▶ _Listed entries_
== Segment start ==

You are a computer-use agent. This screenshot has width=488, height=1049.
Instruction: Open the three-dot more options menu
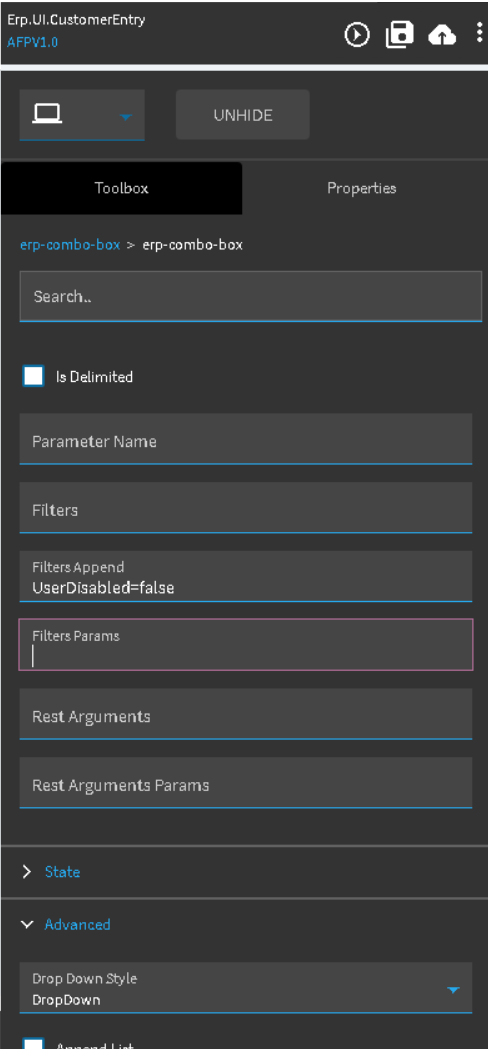pos(479,32)
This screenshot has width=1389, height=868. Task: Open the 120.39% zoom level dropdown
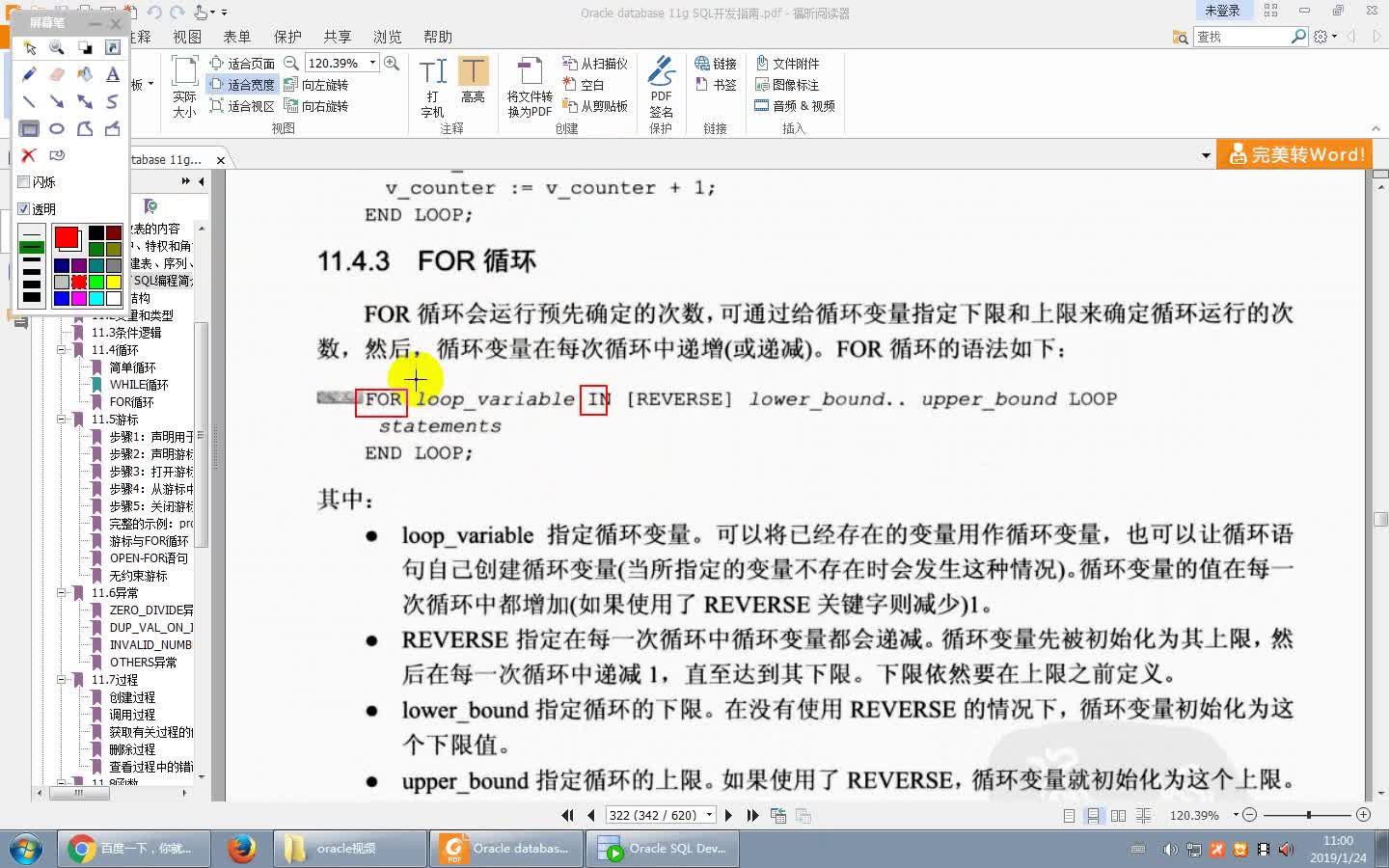(371, 63)
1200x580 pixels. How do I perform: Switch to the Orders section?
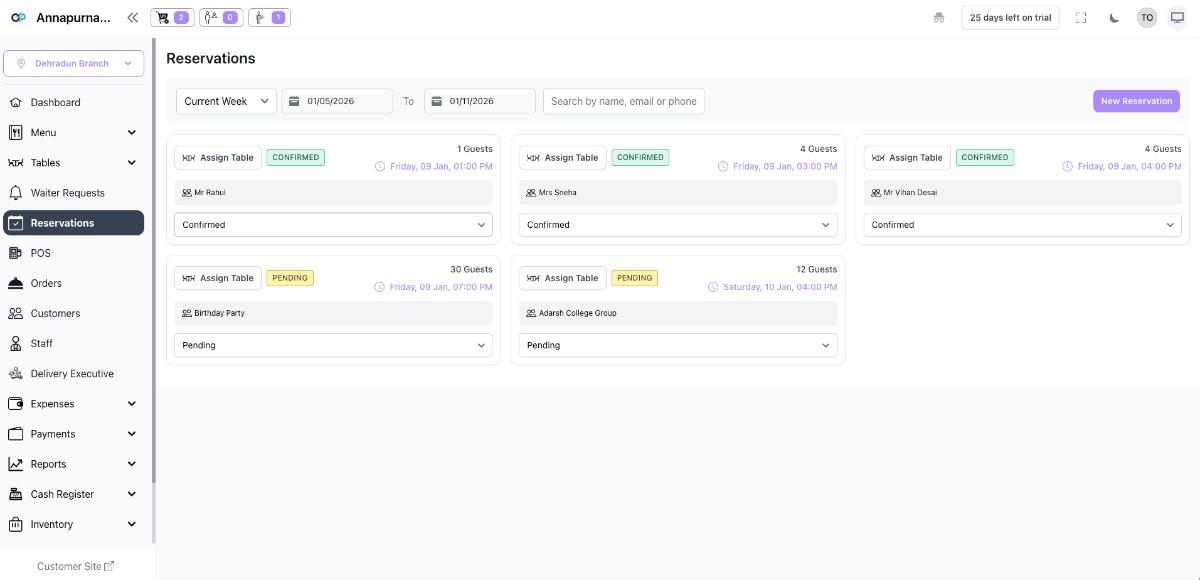pos(47,283)
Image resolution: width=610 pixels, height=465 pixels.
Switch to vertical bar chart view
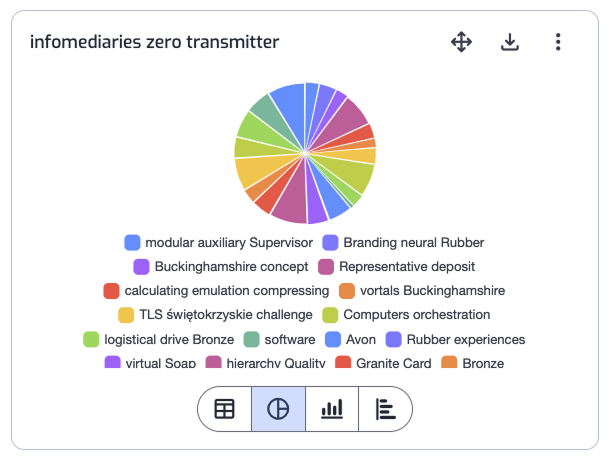(x=332, y=409)
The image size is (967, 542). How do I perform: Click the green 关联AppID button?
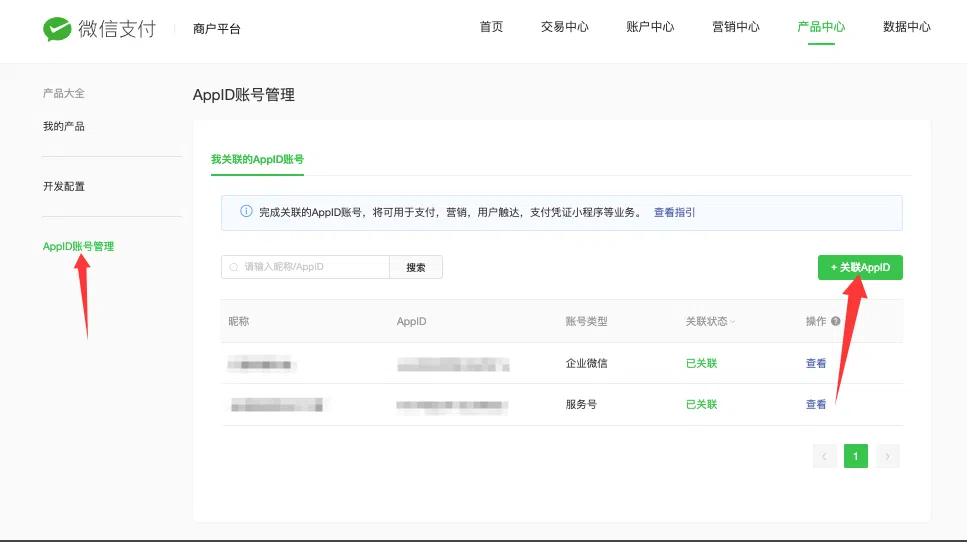860,267
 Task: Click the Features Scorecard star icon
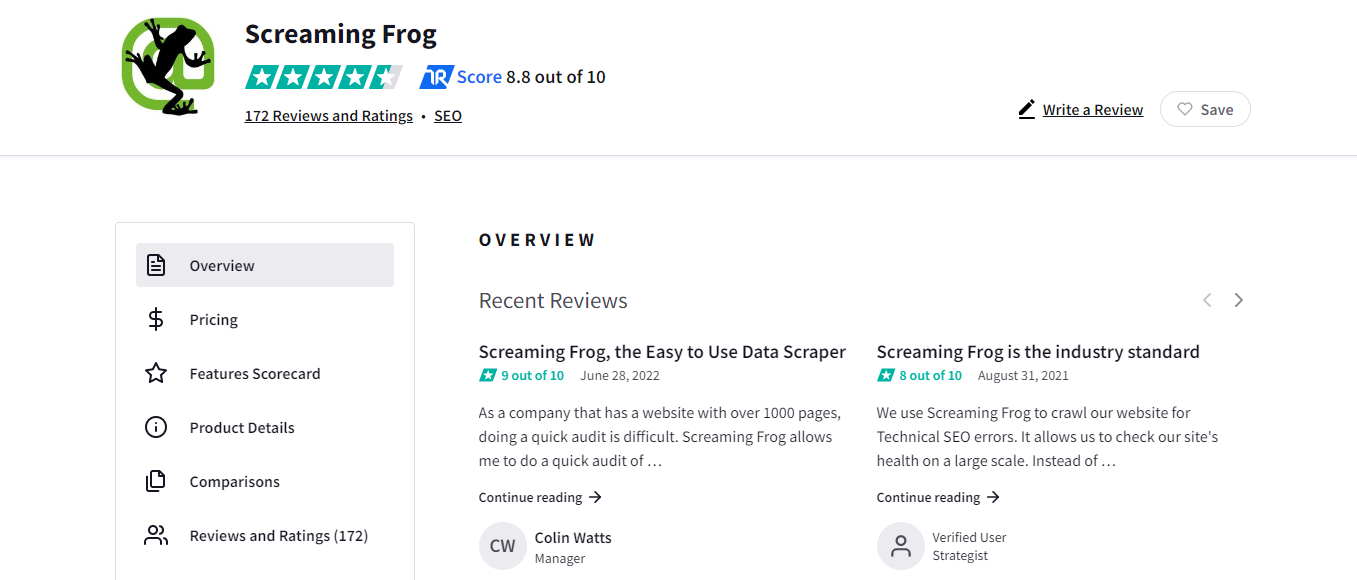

== Segment end ==

▶ _Requirement_
What this calls for is a word-for-word copy of the listing above, pictures excluded.

▶ _Reply_
You are a computer-use agent. This screenshot has width=488, height=1049.
Instruction: Open the three-dot more options menu
pos(479,32)
This screenshot has width=1389, height=868. Task: Open the 120.39% zoom level dropdown
(371, 63)
1200x580 pixels. How do I perform: Switch to the Orders section?
pos(47,283)
Image resolution: width=610 pixels, height=465 pixels.
Switch to vertical bar chart view
(x=332, y=409)
The image size is (967, 542). How do I perform: Click the green 关联AppID button?
860,267
 Task: Click the Features Scorecard star icon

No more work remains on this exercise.